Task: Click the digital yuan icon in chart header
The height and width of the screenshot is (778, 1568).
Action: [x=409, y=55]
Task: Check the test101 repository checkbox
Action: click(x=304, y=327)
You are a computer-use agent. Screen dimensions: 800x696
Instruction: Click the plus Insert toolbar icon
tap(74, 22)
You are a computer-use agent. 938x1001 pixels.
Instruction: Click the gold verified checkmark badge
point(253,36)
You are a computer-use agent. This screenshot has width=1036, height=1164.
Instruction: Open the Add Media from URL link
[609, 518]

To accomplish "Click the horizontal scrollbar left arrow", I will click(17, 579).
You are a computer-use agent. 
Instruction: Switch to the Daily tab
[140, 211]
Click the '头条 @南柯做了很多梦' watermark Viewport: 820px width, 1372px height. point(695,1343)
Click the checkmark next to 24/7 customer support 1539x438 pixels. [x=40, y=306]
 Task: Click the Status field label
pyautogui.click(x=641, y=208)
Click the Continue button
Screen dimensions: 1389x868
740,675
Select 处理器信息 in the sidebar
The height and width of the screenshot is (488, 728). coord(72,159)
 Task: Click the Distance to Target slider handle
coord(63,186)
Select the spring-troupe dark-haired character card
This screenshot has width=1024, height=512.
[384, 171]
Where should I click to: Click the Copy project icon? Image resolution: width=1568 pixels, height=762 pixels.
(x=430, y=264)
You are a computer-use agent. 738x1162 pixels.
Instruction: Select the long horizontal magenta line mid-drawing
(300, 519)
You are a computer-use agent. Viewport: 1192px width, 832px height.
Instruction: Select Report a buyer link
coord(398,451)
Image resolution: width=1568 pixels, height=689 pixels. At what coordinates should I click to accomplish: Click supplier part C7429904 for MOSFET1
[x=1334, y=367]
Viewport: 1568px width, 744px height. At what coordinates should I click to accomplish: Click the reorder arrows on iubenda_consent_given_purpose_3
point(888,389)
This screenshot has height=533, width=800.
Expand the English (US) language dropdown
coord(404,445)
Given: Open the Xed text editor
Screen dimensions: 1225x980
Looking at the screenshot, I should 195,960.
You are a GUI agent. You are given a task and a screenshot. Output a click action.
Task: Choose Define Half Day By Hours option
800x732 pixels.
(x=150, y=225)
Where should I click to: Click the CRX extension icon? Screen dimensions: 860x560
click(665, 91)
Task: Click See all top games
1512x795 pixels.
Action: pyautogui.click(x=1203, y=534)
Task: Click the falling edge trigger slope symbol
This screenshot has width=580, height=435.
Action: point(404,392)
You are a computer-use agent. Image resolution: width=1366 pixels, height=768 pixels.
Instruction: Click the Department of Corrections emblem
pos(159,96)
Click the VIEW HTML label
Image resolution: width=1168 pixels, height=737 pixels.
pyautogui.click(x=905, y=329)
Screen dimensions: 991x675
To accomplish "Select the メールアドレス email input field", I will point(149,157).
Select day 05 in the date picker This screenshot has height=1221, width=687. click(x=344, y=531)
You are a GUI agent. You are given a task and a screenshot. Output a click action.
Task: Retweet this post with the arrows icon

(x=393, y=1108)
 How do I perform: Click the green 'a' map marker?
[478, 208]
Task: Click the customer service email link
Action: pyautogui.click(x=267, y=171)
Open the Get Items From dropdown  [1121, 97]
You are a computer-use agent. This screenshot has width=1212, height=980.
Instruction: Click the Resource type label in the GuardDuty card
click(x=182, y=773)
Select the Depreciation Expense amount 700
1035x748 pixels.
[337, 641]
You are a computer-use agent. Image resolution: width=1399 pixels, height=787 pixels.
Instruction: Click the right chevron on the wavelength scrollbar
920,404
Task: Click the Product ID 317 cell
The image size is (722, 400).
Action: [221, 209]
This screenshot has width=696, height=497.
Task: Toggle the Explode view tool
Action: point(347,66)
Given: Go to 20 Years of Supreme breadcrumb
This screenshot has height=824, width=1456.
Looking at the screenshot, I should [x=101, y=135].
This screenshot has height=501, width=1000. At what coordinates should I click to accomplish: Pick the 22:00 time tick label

***

▶ [AIM]: Arrange the records, starting with the first line and going on through the line with "Click the checkmark", as a Markdown table with the columns Row and Text, numbering each line and leaving out blank lines.

▶ [WRITTEN RESPONSE]:
| Row | Text |
|---|---|
| 1 | Task: Click the digital yuan icon in chart header |
| 2 | The height and width of the screenshot is (778, 1568). |
| 3 | Action: [x=409, y=55] |
| 4 | Task: Check the test101 repository checkbox |
| 5 | Action: click(x=304, y=327) |
| 6 | You are a computer-use agent. Screen dimensions: 800x696 |
| 7 | Instruction: Click the plus Insert toolbar icon |
| 8 | tap(74, 22) |
| 9 | You are a computer-use agent. 938x1001 pixels. |
| 10 | Instruction: Click the gold verified checkmark badge |
| 11 | point(253,36) |
| 12 | You are a computer-use agent. This screenshot has width=1036, height=1164. |
| 13 | Instruction: Open the Add Media from URL link |
| 14 | [609, 518] |
| 15 | To accomplish "Click the horizontal scrollbar left arrow", I will click(17, 579). |
| 16 | You are a computer-use agent.  |
| 17 | Instruction: Switch to the Daily tab |
| 18 | [140, 211] |
| 19 | Click the '头条 @南柯做了很多梦' watermark Viewport: 820px width, 1372px height. point(695,1343) |
| 20 | Click the checkmark next to 24/7 customer support 1539x438 pixels. [x=40, y=306] |